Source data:
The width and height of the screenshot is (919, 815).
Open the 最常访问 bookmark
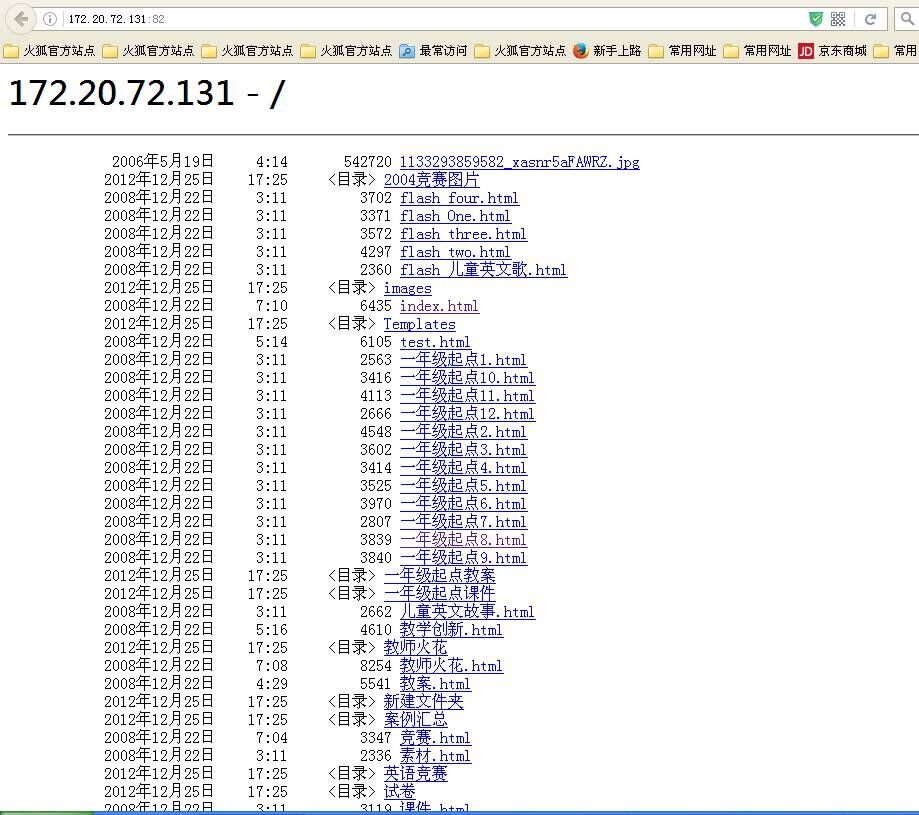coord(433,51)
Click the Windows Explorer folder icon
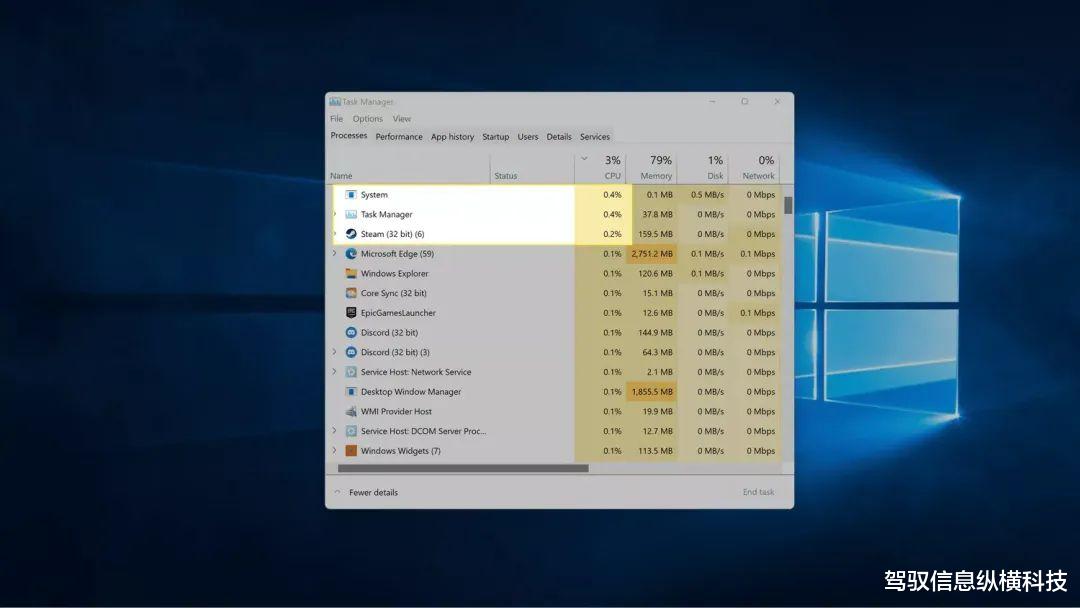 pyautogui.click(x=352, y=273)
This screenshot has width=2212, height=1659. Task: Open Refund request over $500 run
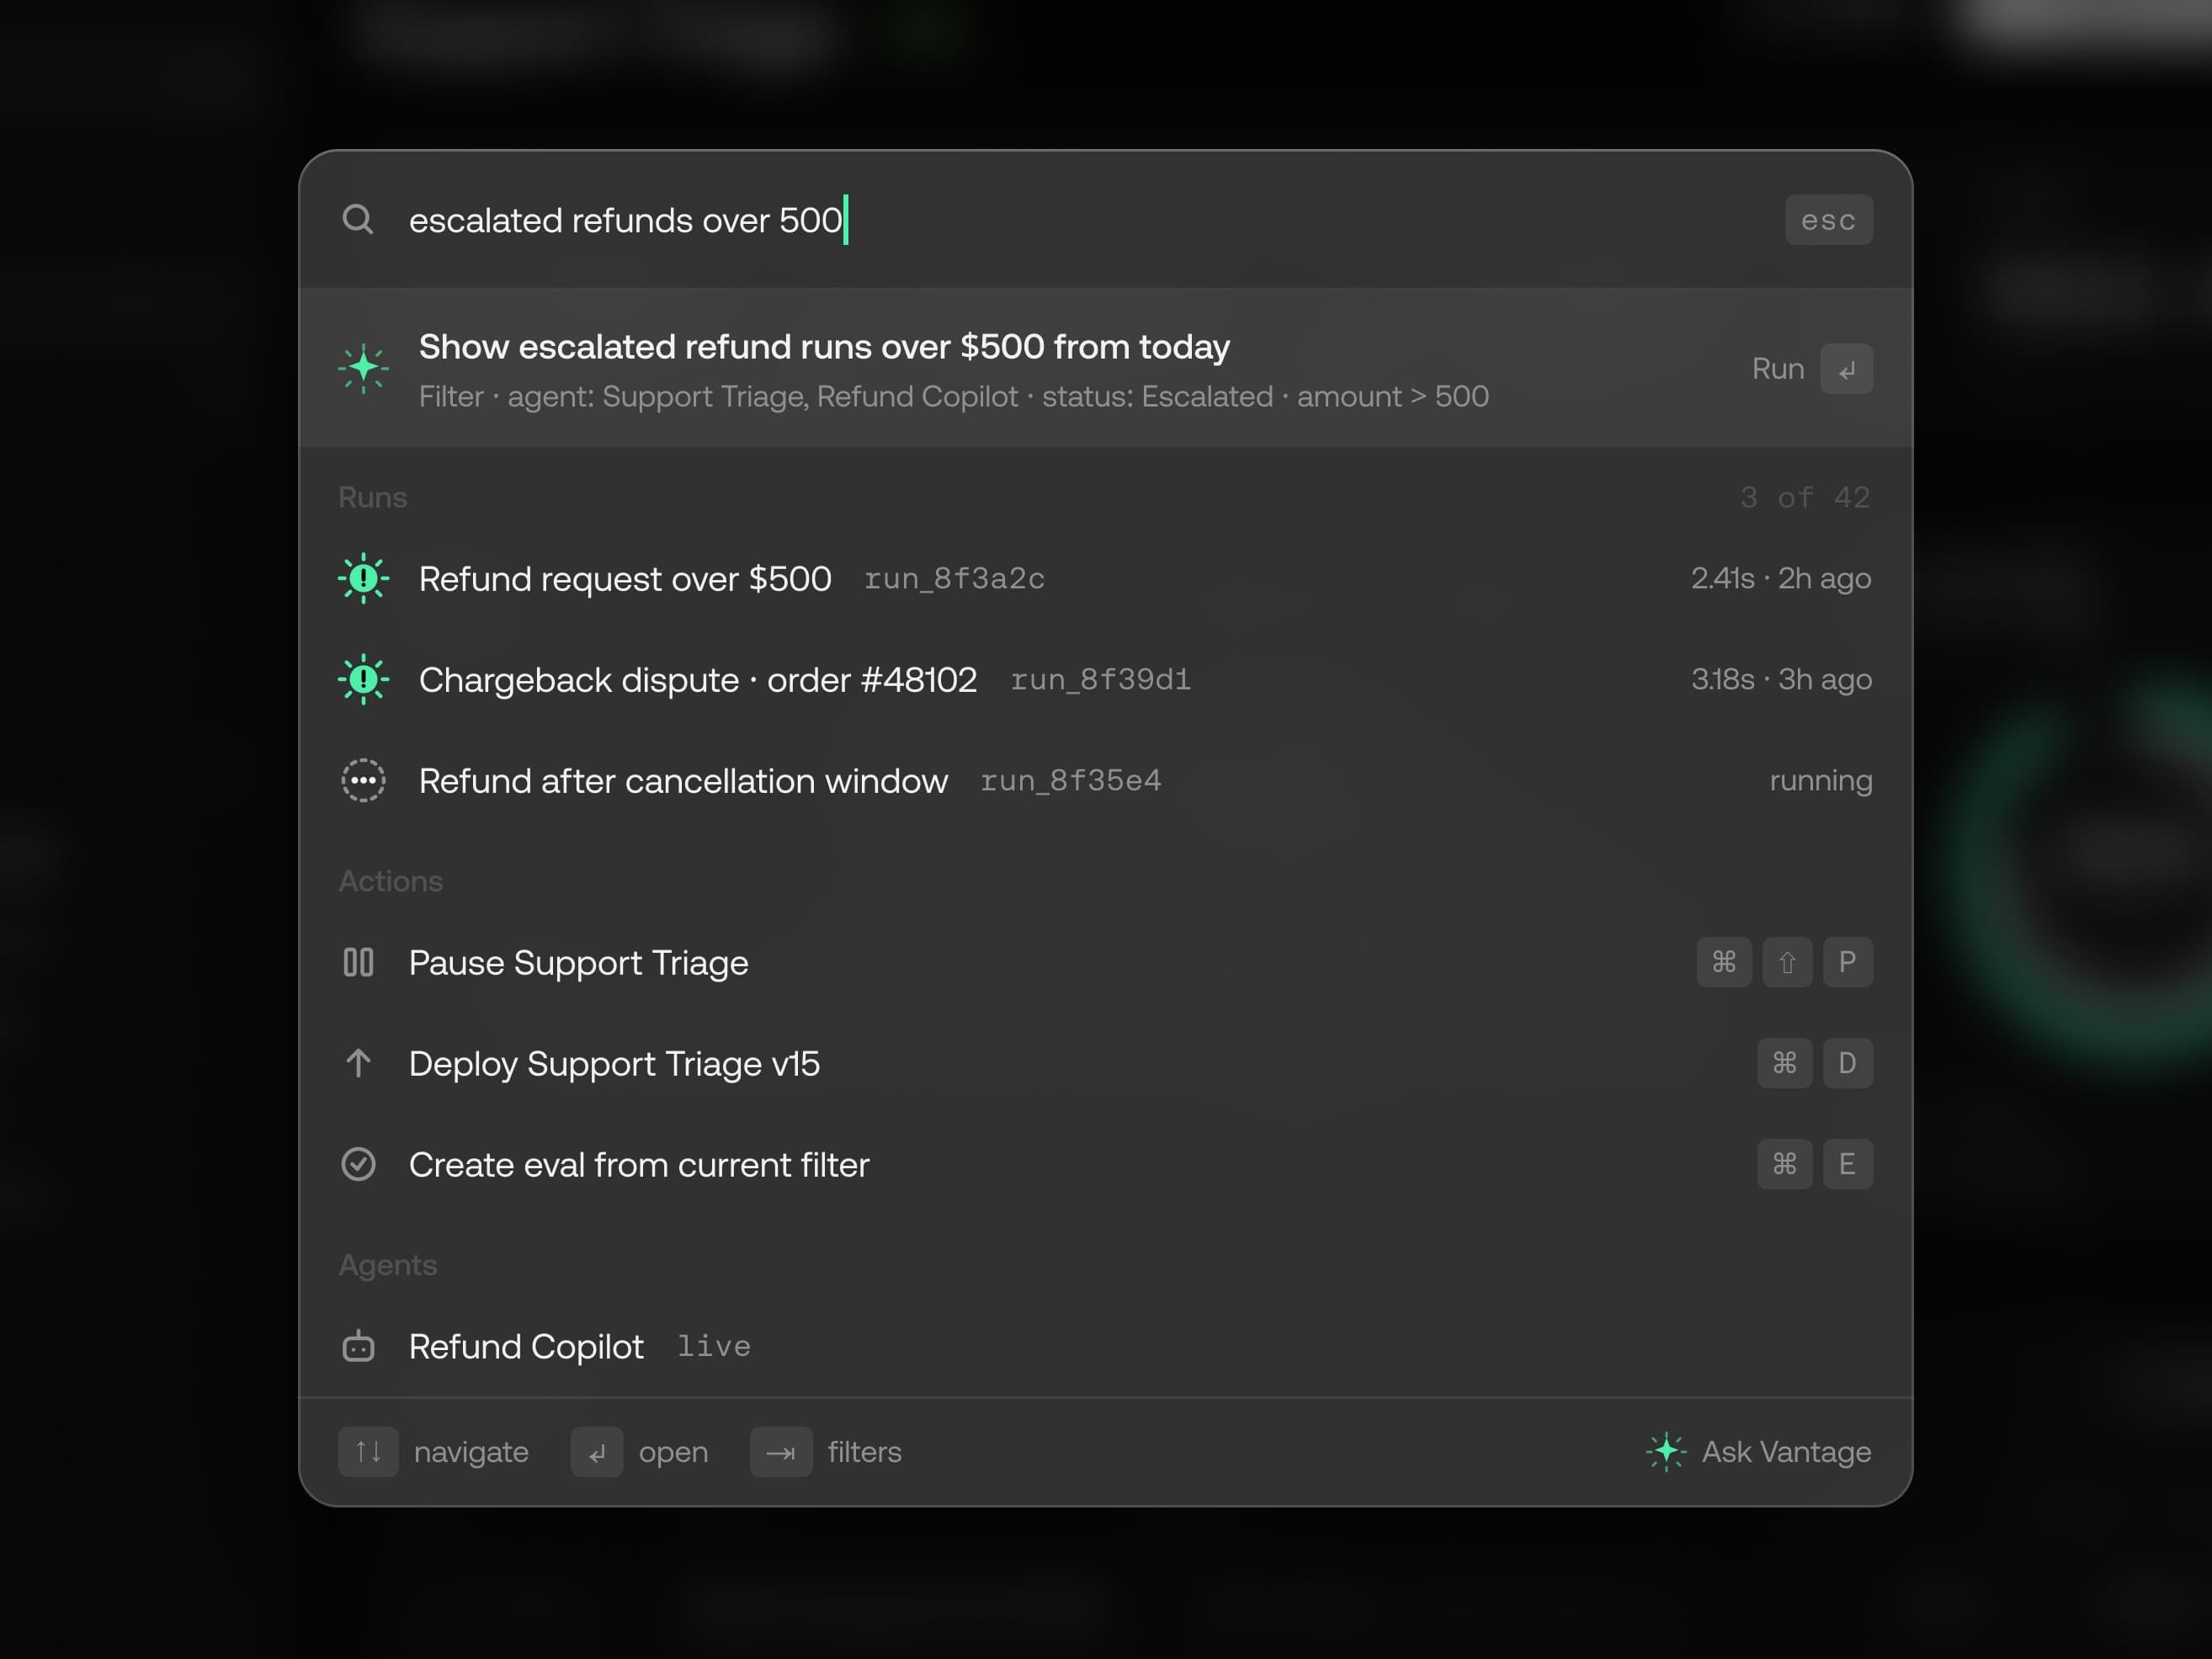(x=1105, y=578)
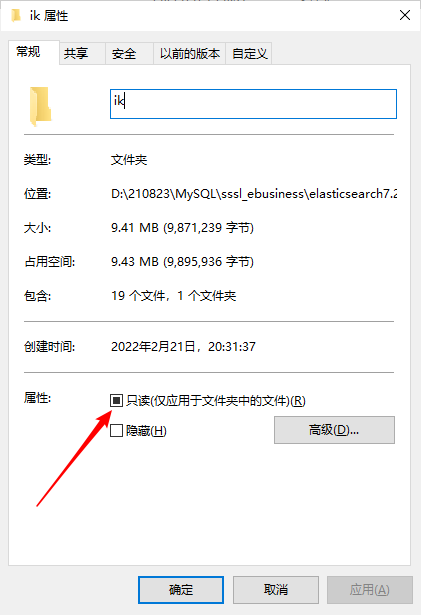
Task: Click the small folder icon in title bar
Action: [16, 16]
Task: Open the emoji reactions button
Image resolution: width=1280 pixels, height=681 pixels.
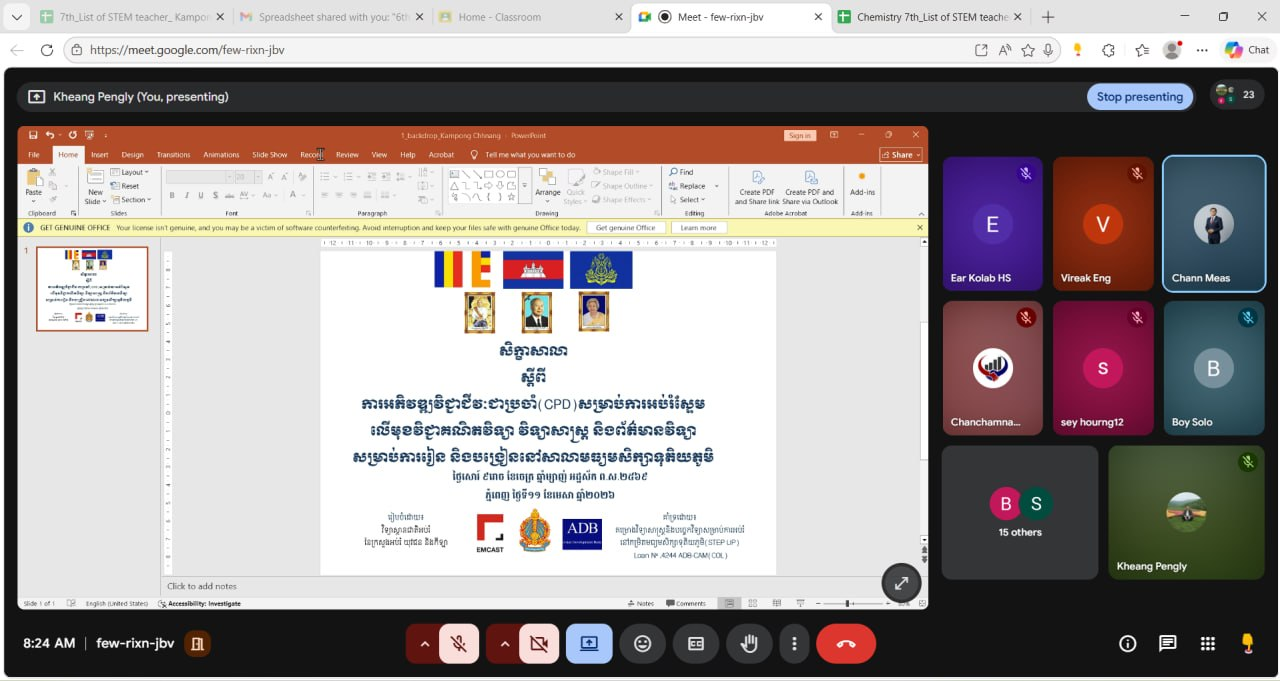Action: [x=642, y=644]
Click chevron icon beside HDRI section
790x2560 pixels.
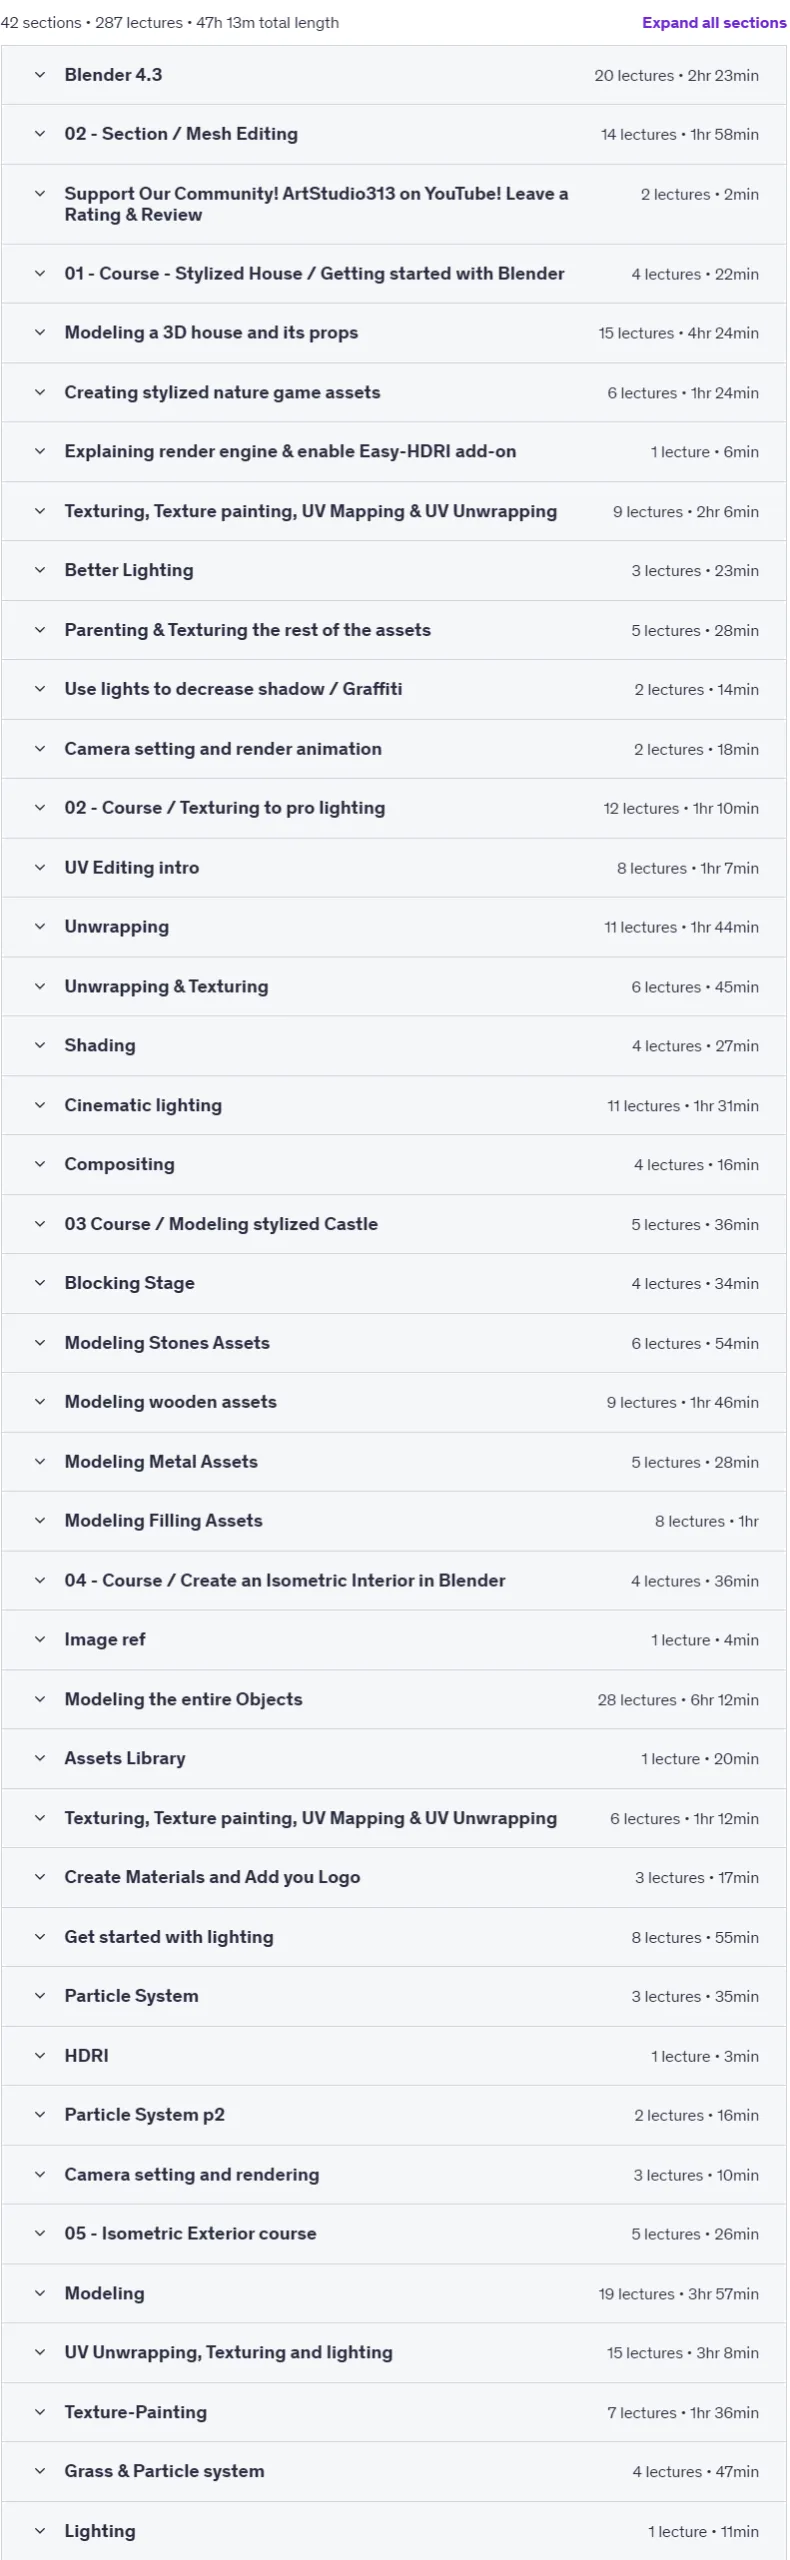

◆ Work to do
Rewrite the source data above as a Markdown table with the columns "Row" and "Line," giving each non-blank line its own numbered row. Leave the pictures out of the answer.

◆ Correct response
| Row | Line |
|---|---|
| 1 | The width and height of the screenshot is (919, 815). |
| 2 | Open the 最常访问 bookmark |
| 3 | coord(433,51) |
| 4 | Click the Windows Explorer folder icon |
| 5 |  pyautogui.click(x=352, y=273) |
| 6 | This screenshot has width=2212, height=1659. Task: Open Refund request over $500 run |
| 7 | (x=1105, y=578) |
| 8 | Task: Click the small folder icon in title bar |
| 9 | Action: [16, 16] |
| 10 | Task: Open the emoji reactions button |
| 11 | Image resolution: width=1280 pixels, height=681 pixels. |
| 12 | Action: [x=642, y=644] |
| 13 | Click chevron icon beside HDRI section |
| 14 | 790x2560 pixels. |